The child’s father lived in London and had argued that the child should remain in London and that the arrangements in respect of her care and her division of time between her parents should continue unchanged. His argument was unsuccessful and it was ordered that he was to spend time with the child on alternate weekends, alternating between Cumbria and London. In the event that the father was able to travel from London to Cumbria during the week, the child was to be in his care overnight for up to two nights per week.
Holidays were to be divided between the parents and the child was to be allowed to have daily contact with her father by telephone, Skype or Facetime.
The father appealed to the Court of Appeal claiming that, for a variety of reasons, the court had erred in making the March 2015 order and that the order should be set aside. He argued that the mother should not be able to relocate to Cumbria and that she, and the child, should remain living in London close to him.
The mother, who comes from the North Lancashire coast, viewed living in Cumbria as returning home and argued that the relocation would enable her and her daughter to live close to the mother’s family and enjoy “a typical rural life”.
The mother, represented by Emma Hatley, resisted the father’s appeal against the court order sanctioning her relocation. The father’s appeal was heard by the Court of Appeal on 28 October 2015.
Decision of the court
The father’s appeal generated a consideration of the legal principles to be applied in cases where a proposed move is within the UK (internal relocation cases).
It was accepted that there should be no difference in principle between internal relocation cases and cases of relocation outside the United Kingdom (external relocation cases).
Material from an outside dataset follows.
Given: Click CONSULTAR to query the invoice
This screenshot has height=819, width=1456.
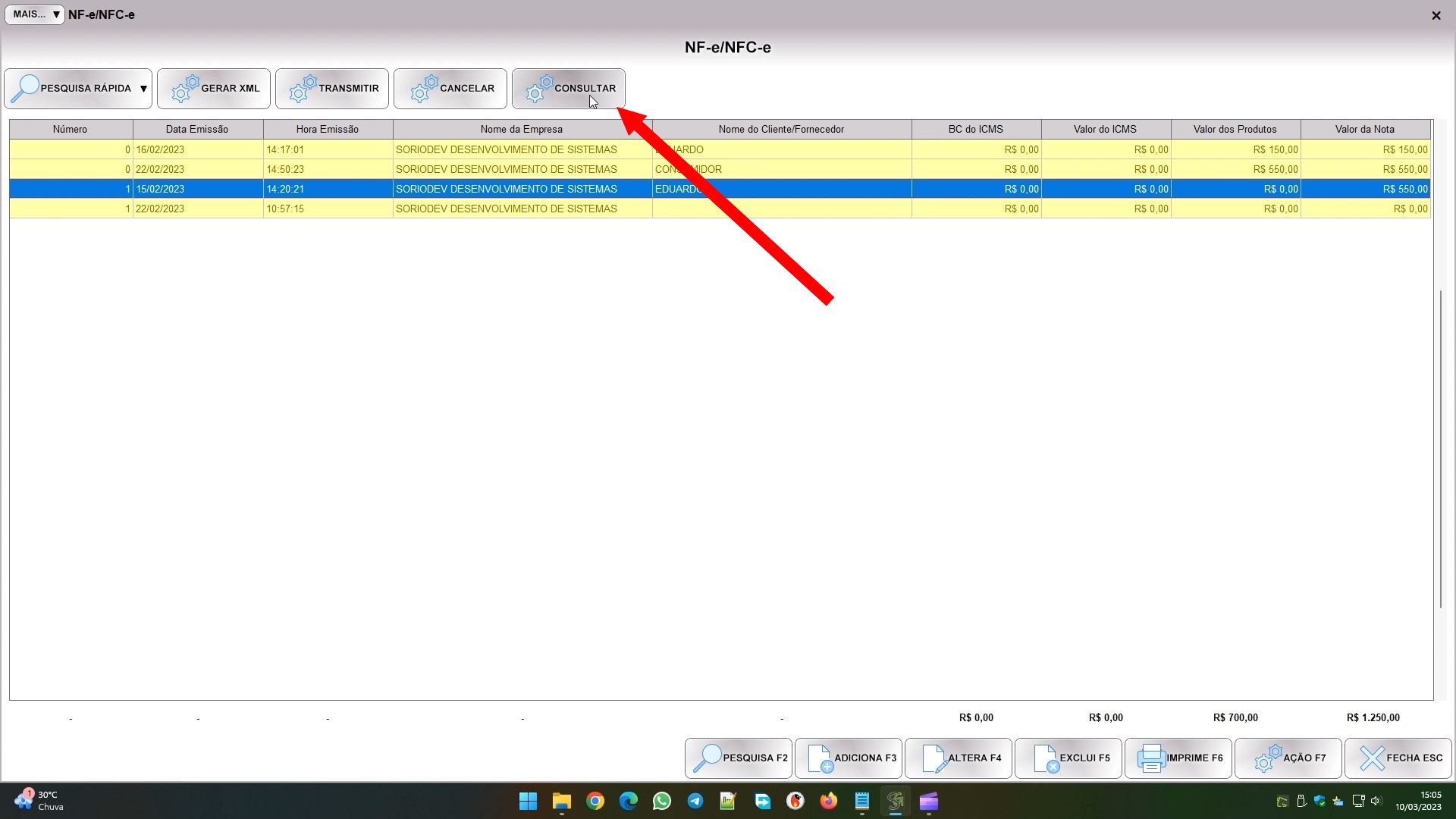Looking at the screenshot, I should pyautogui.click(x=569, y=89).
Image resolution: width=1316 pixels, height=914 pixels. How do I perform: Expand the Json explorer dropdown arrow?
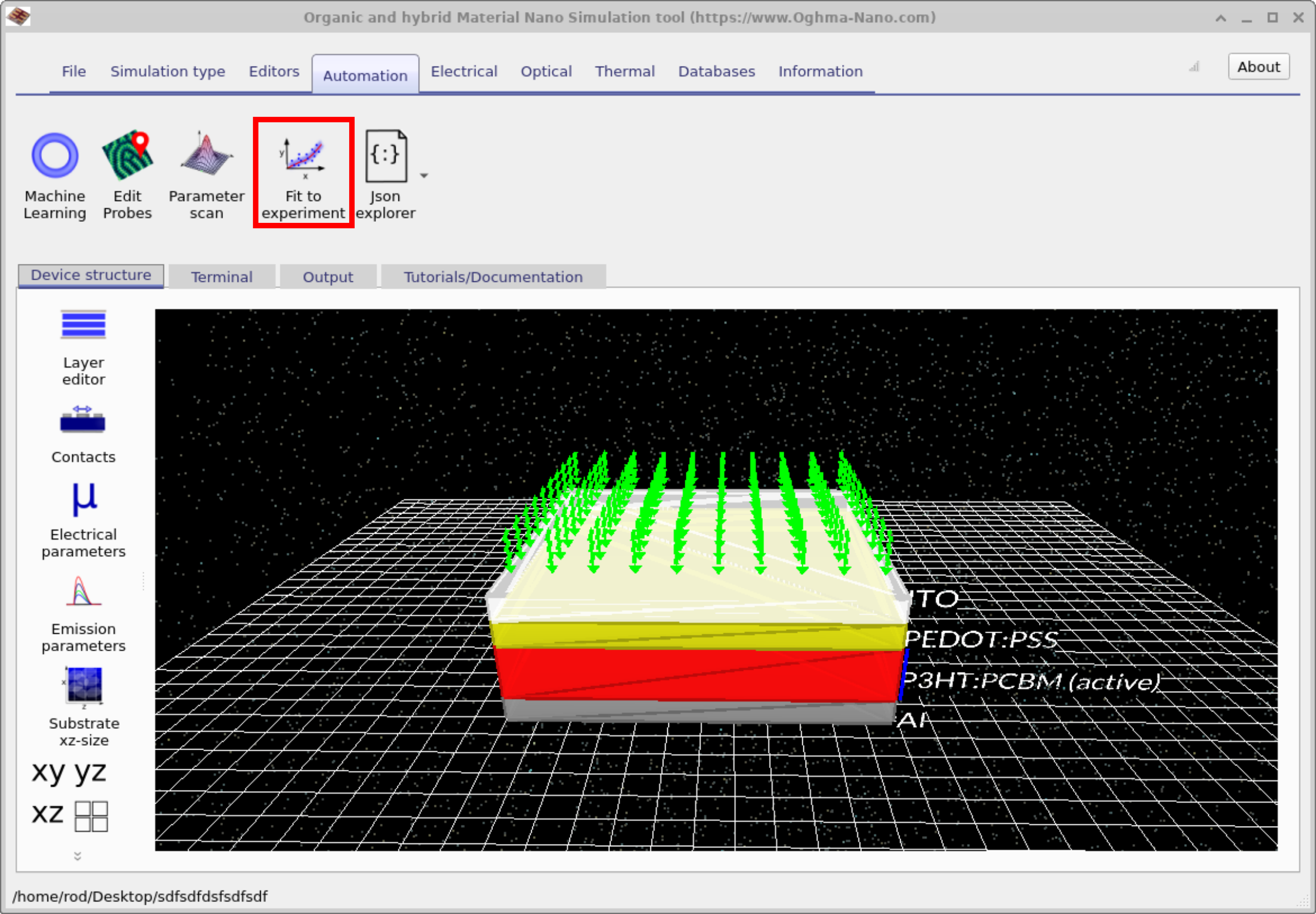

Prior to this appeal, internal and external relocation authorities had been compartmentalised and the Court of Appeal observed that on a closer examination of the relevant law “the separate treatment of the two types of relocation begins to appear more questionable”. The court amalgamated the approach to internal and external relocation applications under the same umbrella. Giving the lead judgment, Lady Justice Black said:
“Relocation within the UK can create just as much, if not more, of a geographical and logistical barrier between the child and his or her parent as relocation abroad … The time has come to go back to the beginning to see how the present compartmentalised approach has come about, what principles really do apply in internal relocation cases, and what, if any, adjustments are desirable/permissible within the bounds of precedents.”
In summarising the position reached by the Court of Appeal, Lord Justice Vos explained that in cases concerning internal and external relocation the only test that the court applies is the paramount principle of the welfare of the child. In applying that test, the court must undertake a holistic balancing exercise by looking at all of the relevant factors, weighing one against the other.
The objective was to determine which of the available options best meets the requirement to promote the welfare of the child. The proper approach to be adopted in relation to internal relocation cases was stated in summary by Lord Justice Bodey as follows:
- There is no difference in basic approach as between internal and external relocation cases;
- The decision in either type of cases hinges on the welfare of the child;
- The wishes, feelings and interests of the parents and the likely impact of the decision on each of them are of great importance in the context of determining the welfare of the child.
The three Court of Appeal judges unanimously dismissed the father’s appeal and held that as the decision of the lower court was not flawed in any material way, whether in relation to the application of the law or the treatment of facts, the order granting the mother permission to relocate to Cumbria with the child should be upheld. This landmark judgment is significant for all future relocation applications.